Work instruction ▸
Once the line with "- Hide & Show - (311, 113)" is found, repeat exactly that line and every one after it until the data below ends, including the last line.

Source data ▸
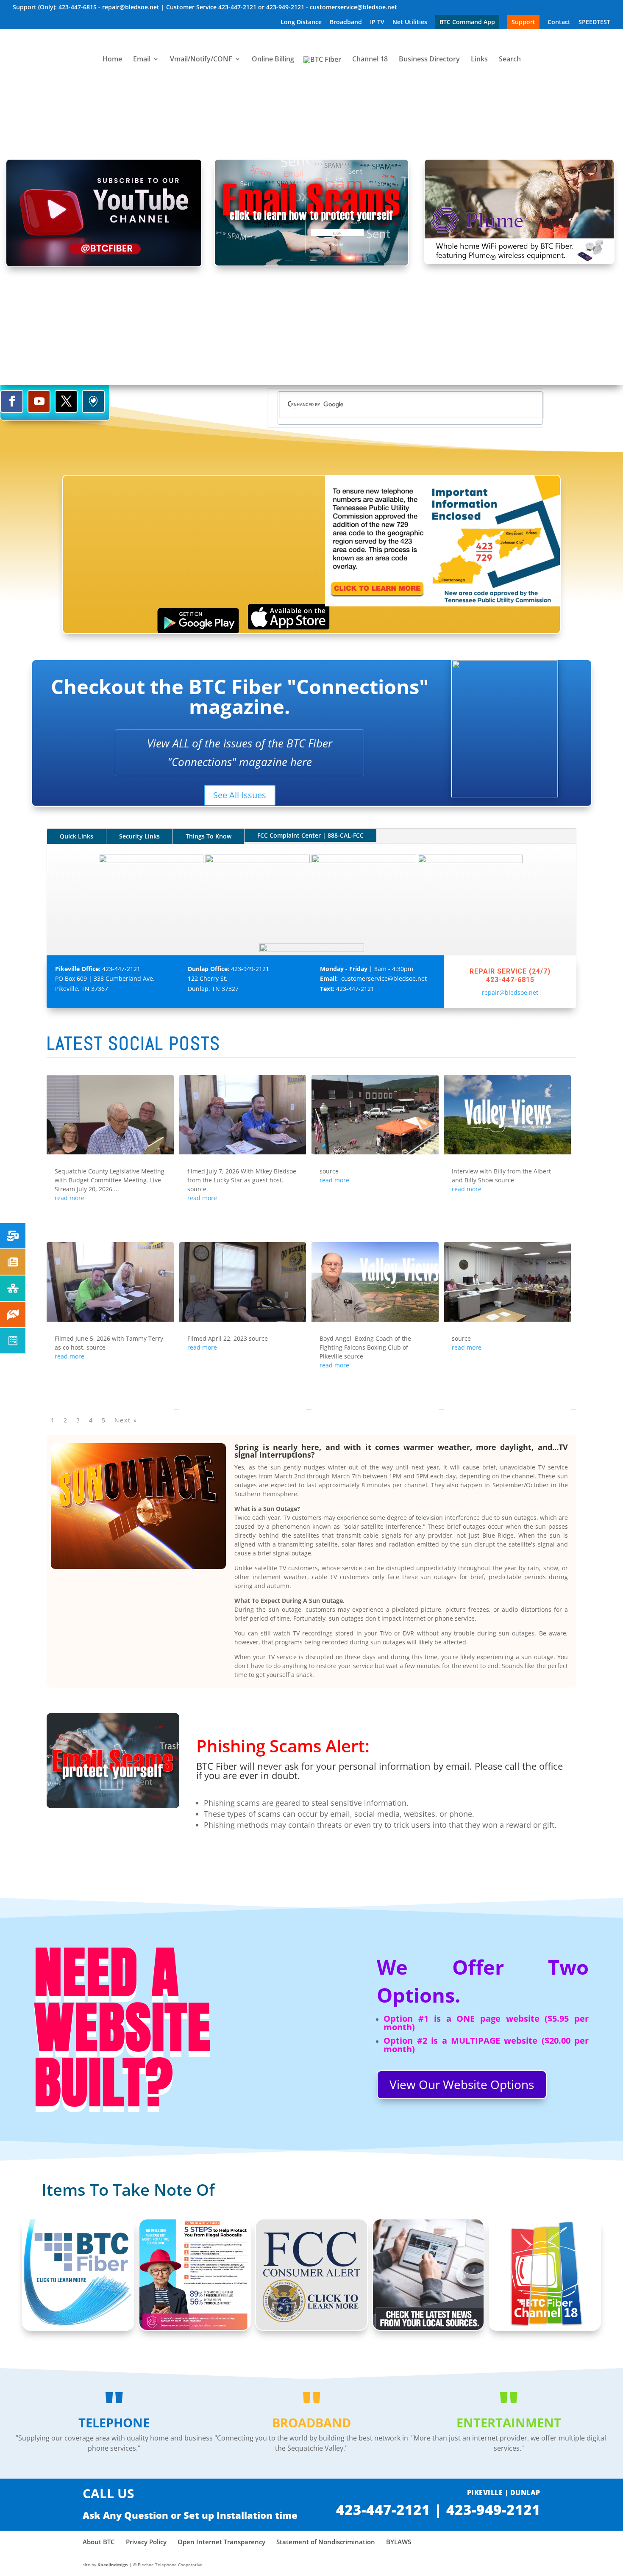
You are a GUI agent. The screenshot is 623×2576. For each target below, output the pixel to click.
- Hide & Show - (311, 113)
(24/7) (540, 971)
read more (69, 1198)
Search (510, 60)
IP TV (377, 22)
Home (112, 60)
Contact (559, 22)
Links (479, 60)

Solution for this problem ▸
- Hide & Show - (311, 113)
(24/7) (540, 971)
read more (69, 1198)
Search (510, 60)
IP TV (377, 22)
Home (112, 60)
Contact (559, 22)
Links (479, 60)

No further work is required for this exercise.